Give Thanks to your Favorite Open Source Products

A speech bubble with the word "Thanks." The "S" in "Thanks" is a dollar symbol.It’s Thanksgiving, and it’s also time for year-end giving. As the New York Times reminds us: “Remember the Neediest!”

When I sit down in late-December and write checks—and use PayPal!—for my favorite nonprofits, I will remember.

But as I’ve decided this year, I’ll also make sure to support and thank the authors of the open source products I use in my work. I plan to make this a tradition parallel to my charitable giving.

I’ll mostly be donating to WordPress plugin authors. A large majority of these plugins are free and made on the developer’s personal time yet together have saved me hundreds of hours. I’ve built my business using these plugins, and I want to help support the developers and encourage them to maintain the plugin.

Even if you only own one site (in WordPress, Joomla, Drupal, or any other open source system), take a look at your Plugins, Add-Ons, Extensions, or thing-a-ma-jigs and imagine what your site would be without them. (Try the same with your browser extensions. I’ll be donating to a few of those as well.)

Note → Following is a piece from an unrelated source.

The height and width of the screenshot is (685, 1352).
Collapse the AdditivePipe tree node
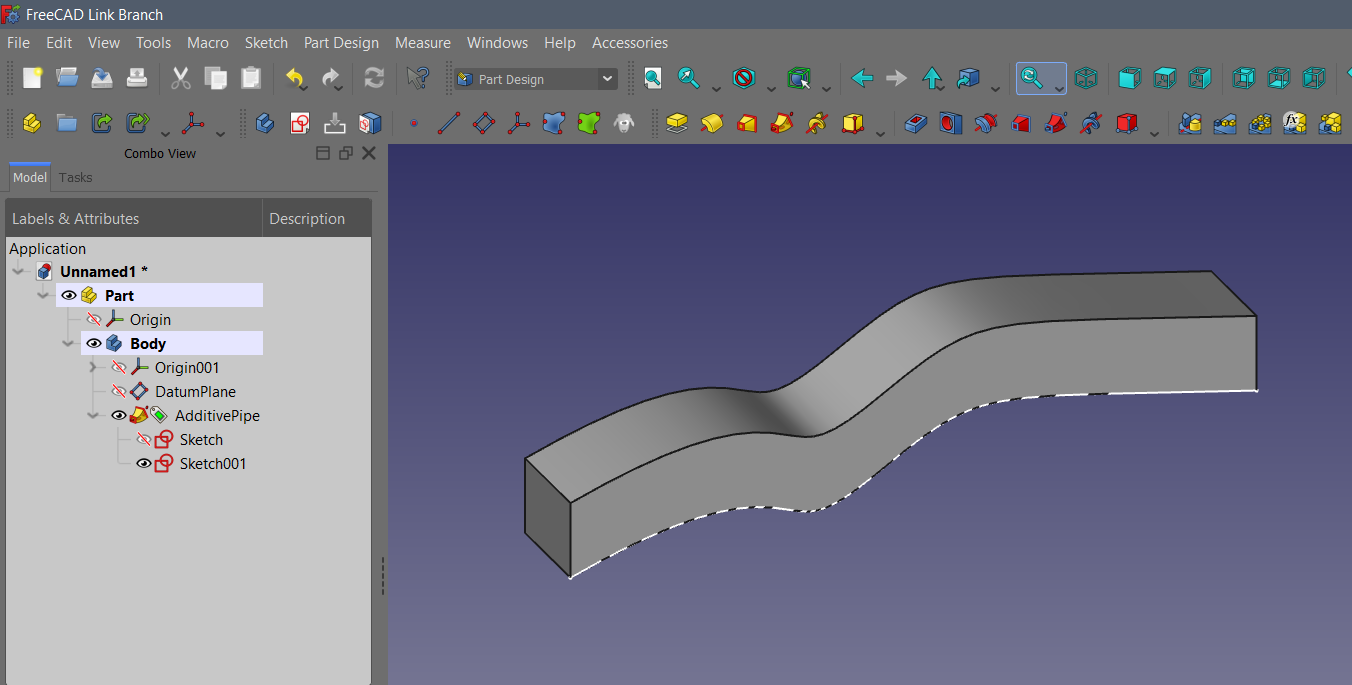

I haven’t settled on how much I’ll give. I might give based on how I often I use that plugin. I might give the same amount to each. I might follow the popular request to “Buy Me a Beer” (or coffee). I’ll probably just do what feels right for each by asking myself “How much would I be willing to pay for this if it weren’t free?”

There are other ways to give back too:

  • Write an email thanking the plugin developer.
  • Upgrade to the paid version of the plugin or buy a premium add-on.
  • Help with support in the plugin forum.
  • Submit a patch to a plugin.

I’ve done these things as well, but money talks. In this case, it says “Thank you!”